A 53-year-old male without significant past medical history presented with new onset of episodic tongue stiffness and dysarthria which lasted for about a minute over a period of three months. This was associated with intermittent right retro-orbital sharp pain radiating to the parietal area. He also reported swelling and stiffness of the third and fourth right proximal interphalangeal (PIP) joints lasting throughout the day. A physical exam revealed tongue fasciculations. As the MRI showed patchy white matter hyperintensities neurology initially suspected multiple sclerosis.
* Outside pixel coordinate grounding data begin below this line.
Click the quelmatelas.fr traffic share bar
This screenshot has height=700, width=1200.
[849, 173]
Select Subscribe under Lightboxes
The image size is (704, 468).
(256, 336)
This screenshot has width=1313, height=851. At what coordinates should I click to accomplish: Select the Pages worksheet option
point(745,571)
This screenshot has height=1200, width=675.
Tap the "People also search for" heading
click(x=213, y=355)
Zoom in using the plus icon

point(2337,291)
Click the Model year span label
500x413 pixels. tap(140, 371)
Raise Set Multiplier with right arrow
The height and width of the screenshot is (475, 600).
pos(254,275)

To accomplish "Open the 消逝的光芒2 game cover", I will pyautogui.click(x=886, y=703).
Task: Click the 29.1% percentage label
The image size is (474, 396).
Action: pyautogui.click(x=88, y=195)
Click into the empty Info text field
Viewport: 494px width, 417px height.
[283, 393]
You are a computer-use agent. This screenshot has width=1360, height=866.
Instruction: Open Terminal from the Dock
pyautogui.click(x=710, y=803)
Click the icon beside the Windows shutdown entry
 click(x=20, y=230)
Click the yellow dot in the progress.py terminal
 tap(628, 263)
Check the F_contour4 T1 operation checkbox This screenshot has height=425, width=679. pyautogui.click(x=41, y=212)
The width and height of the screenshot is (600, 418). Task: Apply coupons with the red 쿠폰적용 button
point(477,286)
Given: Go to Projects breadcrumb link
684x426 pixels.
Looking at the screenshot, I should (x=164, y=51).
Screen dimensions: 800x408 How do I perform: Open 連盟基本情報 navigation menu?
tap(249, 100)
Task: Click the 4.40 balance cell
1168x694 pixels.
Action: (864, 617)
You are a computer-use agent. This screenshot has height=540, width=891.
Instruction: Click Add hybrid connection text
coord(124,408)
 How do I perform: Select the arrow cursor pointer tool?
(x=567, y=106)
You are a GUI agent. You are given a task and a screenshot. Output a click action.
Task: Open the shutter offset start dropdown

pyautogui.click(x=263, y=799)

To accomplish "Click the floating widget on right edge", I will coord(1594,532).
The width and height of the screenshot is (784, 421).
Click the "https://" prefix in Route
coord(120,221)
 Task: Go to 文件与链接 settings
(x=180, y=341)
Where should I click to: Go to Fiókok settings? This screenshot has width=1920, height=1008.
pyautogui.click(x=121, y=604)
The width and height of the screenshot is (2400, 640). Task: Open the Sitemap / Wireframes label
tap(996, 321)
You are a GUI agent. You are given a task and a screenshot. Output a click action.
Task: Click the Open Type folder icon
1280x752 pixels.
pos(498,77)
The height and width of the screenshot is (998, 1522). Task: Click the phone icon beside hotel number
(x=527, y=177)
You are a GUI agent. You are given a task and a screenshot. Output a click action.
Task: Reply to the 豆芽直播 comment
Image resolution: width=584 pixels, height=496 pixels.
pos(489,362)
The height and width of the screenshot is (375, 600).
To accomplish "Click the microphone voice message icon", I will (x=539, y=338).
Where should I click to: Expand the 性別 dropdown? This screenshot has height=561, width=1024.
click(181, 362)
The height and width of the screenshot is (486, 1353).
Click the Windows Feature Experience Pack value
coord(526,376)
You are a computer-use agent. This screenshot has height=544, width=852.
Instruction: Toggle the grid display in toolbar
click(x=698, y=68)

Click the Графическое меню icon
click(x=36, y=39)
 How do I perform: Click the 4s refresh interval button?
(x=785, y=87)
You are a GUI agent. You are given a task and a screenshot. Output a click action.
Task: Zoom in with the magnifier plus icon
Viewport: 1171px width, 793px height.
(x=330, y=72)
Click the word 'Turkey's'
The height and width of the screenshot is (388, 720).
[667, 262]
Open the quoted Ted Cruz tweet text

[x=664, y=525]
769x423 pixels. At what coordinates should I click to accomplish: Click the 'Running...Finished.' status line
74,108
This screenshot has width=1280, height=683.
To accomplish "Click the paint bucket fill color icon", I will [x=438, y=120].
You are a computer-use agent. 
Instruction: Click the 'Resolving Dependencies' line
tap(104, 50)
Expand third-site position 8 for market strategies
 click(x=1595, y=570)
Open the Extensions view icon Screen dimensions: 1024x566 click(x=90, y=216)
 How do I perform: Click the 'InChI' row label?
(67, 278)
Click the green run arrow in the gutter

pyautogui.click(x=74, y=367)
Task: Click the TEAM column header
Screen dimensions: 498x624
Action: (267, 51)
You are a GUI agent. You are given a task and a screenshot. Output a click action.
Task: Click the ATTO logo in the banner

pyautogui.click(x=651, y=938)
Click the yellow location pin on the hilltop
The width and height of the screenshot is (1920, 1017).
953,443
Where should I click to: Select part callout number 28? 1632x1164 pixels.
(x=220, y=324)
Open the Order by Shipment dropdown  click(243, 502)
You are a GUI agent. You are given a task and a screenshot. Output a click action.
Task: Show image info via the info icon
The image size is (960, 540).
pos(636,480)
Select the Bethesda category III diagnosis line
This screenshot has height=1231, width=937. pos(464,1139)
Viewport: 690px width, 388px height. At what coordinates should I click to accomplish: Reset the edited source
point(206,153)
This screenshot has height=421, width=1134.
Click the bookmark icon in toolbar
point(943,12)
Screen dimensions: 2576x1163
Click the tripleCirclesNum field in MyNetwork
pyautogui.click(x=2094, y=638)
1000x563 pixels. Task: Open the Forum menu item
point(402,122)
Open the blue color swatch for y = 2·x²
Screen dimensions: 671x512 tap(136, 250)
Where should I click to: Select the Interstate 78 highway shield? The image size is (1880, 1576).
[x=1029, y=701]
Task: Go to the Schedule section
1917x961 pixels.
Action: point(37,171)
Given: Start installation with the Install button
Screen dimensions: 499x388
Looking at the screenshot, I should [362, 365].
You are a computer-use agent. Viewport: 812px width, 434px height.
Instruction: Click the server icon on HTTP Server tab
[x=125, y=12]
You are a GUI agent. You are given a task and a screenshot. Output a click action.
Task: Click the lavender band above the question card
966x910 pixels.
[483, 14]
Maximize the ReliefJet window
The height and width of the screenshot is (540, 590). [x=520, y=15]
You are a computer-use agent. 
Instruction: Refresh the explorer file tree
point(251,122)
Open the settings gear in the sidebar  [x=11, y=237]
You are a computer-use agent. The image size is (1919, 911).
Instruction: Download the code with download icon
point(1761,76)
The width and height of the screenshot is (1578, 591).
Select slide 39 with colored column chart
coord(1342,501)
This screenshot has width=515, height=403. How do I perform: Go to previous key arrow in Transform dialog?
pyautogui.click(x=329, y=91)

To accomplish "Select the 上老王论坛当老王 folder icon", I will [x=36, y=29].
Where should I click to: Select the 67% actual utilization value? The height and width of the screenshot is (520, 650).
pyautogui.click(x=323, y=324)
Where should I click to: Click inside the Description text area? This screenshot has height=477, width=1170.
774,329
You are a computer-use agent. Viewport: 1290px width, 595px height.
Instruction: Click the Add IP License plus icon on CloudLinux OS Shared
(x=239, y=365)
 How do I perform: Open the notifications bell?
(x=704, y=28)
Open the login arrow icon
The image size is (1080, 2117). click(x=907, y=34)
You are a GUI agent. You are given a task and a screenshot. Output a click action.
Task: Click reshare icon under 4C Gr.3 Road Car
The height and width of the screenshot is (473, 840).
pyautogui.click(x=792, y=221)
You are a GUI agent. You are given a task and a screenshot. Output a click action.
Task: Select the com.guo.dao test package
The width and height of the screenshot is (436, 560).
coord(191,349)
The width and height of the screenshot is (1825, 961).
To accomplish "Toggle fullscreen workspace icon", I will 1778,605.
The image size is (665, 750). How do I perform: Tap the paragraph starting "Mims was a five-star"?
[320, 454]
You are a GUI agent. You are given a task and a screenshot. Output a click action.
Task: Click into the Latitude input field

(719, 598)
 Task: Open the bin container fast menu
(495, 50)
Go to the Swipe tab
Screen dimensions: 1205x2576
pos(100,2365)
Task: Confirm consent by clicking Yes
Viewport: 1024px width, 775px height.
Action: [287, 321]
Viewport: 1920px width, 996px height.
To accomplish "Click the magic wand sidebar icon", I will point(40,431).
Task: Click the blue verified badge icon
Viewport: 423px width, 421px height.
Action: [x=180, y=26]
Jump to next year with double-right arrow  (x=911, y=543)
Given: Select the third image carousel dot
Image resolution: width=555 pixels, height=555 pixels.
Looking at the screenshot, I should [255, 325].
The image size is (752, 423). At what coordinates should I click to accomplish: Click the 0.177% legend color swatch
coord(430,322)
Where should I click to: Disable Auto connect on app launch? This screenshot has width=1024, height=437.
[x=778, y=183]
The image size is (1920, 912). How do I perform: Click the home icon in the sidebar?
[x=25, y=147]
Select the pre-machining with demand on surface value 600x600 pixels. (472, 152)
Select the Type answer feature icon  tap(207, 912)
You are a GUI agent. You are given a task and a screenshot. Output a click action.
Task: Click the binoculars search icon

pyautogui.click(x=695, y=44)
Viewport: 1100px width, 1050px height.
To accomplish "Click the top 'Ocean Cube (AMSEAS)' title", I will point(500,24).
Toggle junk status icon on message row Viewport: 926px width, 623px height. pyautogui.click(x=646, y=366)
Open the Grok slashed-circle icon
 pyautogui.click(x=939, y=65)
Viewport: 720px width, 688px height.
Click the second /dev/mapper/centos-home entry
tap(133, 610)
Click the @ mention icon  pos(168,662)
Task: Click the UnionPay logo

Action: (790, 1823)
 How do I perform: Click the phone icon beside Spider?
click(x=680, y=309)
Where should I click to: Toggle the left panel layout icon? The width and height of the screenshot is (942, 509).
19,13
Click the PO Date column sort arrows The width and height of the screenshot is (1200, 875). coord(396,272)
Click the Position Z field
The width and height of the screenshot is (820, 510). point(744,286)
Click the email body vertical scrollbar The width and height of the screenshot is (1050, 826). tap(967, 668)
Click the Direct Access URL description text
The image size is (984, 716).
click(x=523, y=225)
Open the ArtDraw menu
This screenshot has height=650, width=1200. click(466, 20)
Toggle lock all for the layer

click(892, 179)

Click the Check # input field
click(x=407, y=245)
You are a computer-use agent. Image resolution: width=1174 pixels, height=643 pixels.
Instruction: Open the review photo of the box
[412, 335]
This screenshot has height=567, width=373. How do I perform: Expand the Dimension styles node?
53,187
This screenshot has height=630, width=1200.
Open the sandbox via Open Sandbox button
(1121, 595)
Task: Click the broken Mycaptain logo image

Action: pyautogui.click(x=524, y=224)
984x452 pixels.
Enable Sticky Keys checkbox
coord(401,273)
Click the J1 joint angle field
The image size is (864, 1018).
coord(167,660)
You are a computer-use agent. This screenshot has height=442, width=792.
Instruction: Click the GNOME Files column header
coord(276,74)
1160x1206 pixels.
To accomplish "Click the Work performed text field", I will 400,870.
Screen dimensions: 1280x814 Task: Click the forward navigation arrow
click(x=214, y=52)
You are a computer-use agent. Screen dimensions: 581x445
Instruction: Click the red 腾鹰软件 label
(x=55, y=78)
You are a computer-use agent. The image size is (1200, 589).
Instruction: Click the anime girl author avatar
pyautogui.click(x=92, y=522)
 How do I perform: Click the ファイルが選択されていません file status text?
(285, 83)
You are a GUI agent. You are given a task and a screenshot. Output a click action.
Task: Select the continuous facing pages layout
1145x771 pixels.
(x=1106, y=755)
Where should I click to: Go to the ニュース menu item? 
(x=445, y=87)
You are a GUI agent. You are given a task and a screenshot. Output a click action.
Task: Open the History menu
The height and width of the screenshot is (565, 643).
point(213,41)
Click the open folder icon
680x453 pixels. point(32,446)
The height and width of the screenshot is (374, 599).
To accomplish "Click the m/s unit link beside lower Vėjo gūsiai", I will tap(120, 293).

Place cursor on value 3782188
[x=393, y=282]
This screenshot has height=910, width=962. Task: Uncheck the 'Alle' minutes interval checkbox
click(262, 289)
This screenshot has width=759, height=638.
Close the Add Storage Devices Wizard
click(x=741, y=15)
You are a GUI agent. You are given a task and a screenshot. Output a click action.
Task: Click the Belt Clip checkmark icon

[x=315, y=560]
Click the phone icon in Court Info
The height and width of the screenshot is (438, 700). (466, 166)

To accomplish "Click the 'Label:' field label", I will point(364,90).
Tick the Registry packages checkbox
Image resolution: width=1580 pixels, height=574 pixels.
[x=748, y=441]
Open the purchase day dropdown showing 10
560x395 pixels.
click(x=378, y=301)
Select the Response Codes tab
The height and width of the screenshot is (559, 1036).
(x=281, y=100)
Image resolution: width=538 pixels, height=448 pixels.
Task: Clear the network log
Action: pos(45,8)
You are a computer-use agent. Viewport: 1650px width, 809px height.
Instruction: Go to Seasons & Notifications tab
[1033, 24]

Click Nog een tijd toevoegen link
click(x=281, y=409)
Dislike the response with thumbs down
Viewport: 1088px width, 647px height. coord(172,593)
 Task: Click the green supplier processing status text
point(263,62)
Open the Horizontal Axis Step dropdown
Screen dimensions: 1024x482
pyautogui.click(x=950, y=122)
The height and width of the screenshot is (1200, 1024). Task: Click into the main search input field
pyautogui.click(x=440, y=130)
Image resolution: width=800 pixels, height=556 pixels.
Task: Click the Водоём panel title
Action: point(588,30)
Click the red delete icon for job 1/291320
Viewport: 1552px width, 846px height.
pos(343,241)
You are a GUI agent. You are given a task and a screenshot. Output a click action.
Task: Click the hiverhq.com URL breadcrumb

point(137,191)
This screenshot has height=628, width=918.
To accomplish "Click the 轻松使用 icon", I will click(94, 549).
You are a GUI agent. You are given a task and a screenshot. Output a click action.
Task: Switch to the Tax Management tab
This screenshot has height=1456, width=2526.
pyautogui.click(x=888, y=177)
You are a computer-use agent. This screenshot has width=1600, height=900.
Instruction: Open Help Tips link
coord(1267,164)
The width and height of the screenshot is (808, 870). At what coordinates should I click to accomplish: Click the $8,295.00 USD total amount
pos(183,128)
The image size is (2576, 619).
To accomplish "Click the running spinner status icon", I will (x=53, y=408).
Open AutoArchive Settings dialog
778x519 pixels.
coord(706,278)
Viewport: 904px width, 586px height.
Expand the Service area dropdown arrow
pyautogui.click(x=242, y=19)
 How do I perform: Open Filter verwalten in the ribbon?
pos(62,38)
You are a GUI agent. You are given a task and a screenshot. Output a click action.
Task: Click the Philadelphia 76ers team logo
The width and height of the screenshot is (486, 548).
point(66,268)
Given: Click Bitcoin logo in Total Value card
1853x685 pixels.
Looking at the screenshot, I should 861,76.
However, cerebrospinal fluid (CSF) analysis including neuromyelitis optica (NMO) antibodies and oligoclonal antibodies was negative. Rheumatological work up was remarkable for positive antinuclear antibodies (ANA); anticardiolipin antibodies and lupus anticoagulant were positive 12 weeks apart. This, alongside with stable white matter changes on imaging was suspicious for an extra-criteria manifestation of antiphospholipid antibody syndrome.
The most commonly described neurological manifestations of APS are headache, transient ischemic attack (TIA), and stroke. Tongue stiffness as an initial symptom is quite unusual and, to the best of our knowledge has not been reported in medical literature. In patients with isolated neurological findings of unclear etiology, an autoimmune disease such as APS should be considered, and appropriate diagnostic work up should not be postponed. Unfortunately, positive laboratory markers can have a wide differential diagnostic panel. In addition, APS may mimic many diseases both in clinical presentation and MRI findings thus making the correct diagnosis challenging. However, studies show that, unlike multiple sclerosis (MS), white matter changes in APS remain static during the course of the disease. Identification of atypical presentations of APS is critical as prompt and correct medical management can improve patients’ quality of life and clinical outcomes.